It’s Time to Replace TCP in the Datacenter — Paper Summary

04.10.2022 — summary, paper, networking, distributedsystems — 3 min read

Authors: John Ousterhout

Date: 2022

Link: PDF

Requirements for transport protocol used in data centers:
- Reliable delivery
- Low latency
- High throughput: Data throughput and message throughput.
- Congestion control: This aids in low latency.
- Efficient load balancing across server cores.
- NIC offload: In the future, transport protocols will need to move to special-purpose NIC hardware. The best software protocol implementations have end-to-end latency more than 3x as high as implementations where applications communicate directly with the NIC via kernel bypass.
The following properties which represent most of the TCP design are the wrong decisions for a data center transport:
- Stream orientation:
  - When messages are serialized in a TCP stream, TCP does not know about message boundaries.
  - The fundamental problem with streaming is that the units in which data is received (ranges of bytes) do not correspond to dispatchable units of work (messages).
  - Messages have one disadvantage relative to streams: it is difficult to pipeline the implementation of a single large message.
  - Memcached load balances by dividing a collection of streams statically among threads.

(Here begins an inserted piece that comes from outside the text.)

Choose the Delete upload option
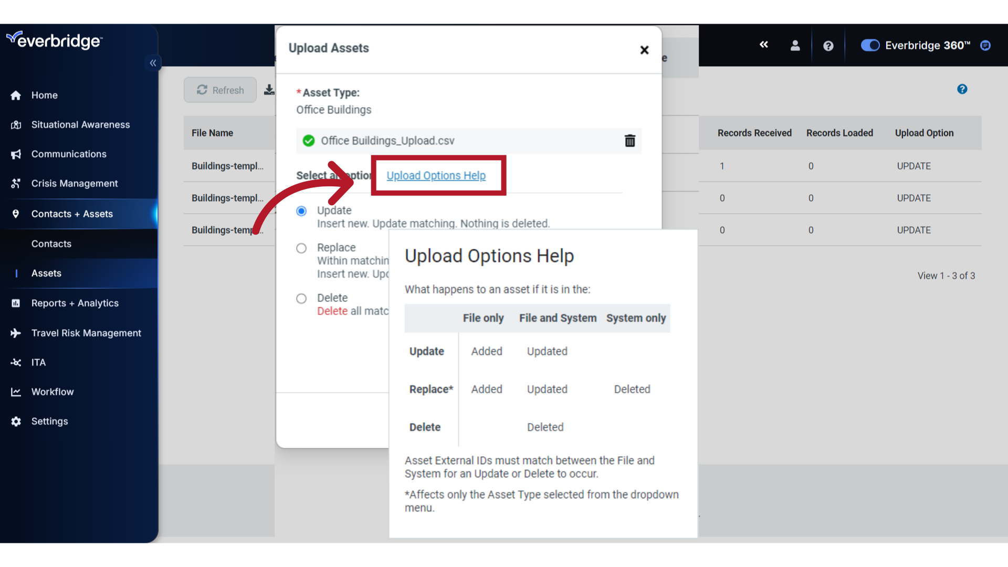Screen dimensions: 1008x567 coord(301,298)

This approach is prone to hot spots, where one thread receives a disproportionate share of incoming requests.
  - RAMCloud load balances by dedicating one thread to read all incoming messages from all streams and then dispatch messages to other threads for service. This allows better load balancing across worker threads, but the dispatcher thread becomes a throughput bottleneck and the need for each request to pass through two separate threads adds significant software overhead.
- Connection orientation:
  - Connections result in overheads in space and/or time. For example, the Linux kernel keeps about 2000 bytes of state for each TCP socket, excluding packet buffers.
  - Another problem with connections is that they require a setup phase before any data can be transmitted.
  - To reduce these overheads, application threads communicate through a collection of proxy threads that manage single connections to each server. This adds overhead in complexity and performance.
- Bandwidth sharing:
  - In TCP, when a host’s link is overloaded (either for incoming or outgoing traffic), TCP attempts to share the available bandwidth equally among the active connections.
  - When receiving several large messages, bandwidth sharing causes all of them to finish slowly.
  - Run-to-completion approaches provide better overall response time, but can’t be used since TCP doesn’t know message boundaries.
- Sender-driven congestion control:
  - TCP drives congestion control from senders, which voluntarily slow their rate of packet transmission when they detect congestion.
  - TCP congestion control is reactionary — it takes about 1 RTT for a sender to find out about traffic changes.
- In-order packet delivery:
  - TCP assumes that packets will arrive at a receiver in the same order they were transmitted by the sender, and it assumes that out-of-order arrivals indicate packet drops.
  - In data center networks, the most effective way to perform load balancing is to perform packet spraying, where each packet is independently routed through the switching fabric to balance loads on links.
TCP is beyond repair — there are simply too many problems, and they are too deeply embedded in the design of TCP.
Homa is a clean-slate redesign of network transport for the data center that provides proof that all of TCP’s problems are solvable:
- Homa is message-based: This enables run-to-completion scheduling; more efficient load balancing because multiple threads can safely read from a single socket and; a more powerful congestion signal.
- Homa is connectionless: Despite its lack of connections, Homa ensures end-to-end reliability for RPCs.
- Bandwidth sharing: Homa implements an SRPT scheduling policy to favor shorter messages.
  Homa’s use of priority queues eliminates the “pick your poison” tradeoff between latency and bandwidth. Homa intentionally allows some buffers from longer messages to accumulate in low-priority queues (over-commitment); these ensure high link utilization. Short messages still achieve low latency since they use higher priority queues.
- Receiver-driven congestion control.
- Out-of-order packets.
Besides Homa, one of the best-known alternatives to TCP is Infiniband. However, it has some similar problems to TCP.
The best way to bring Homa into widespread usage is to integrate it with the RPC frameworks that underly most large-scale data center applications.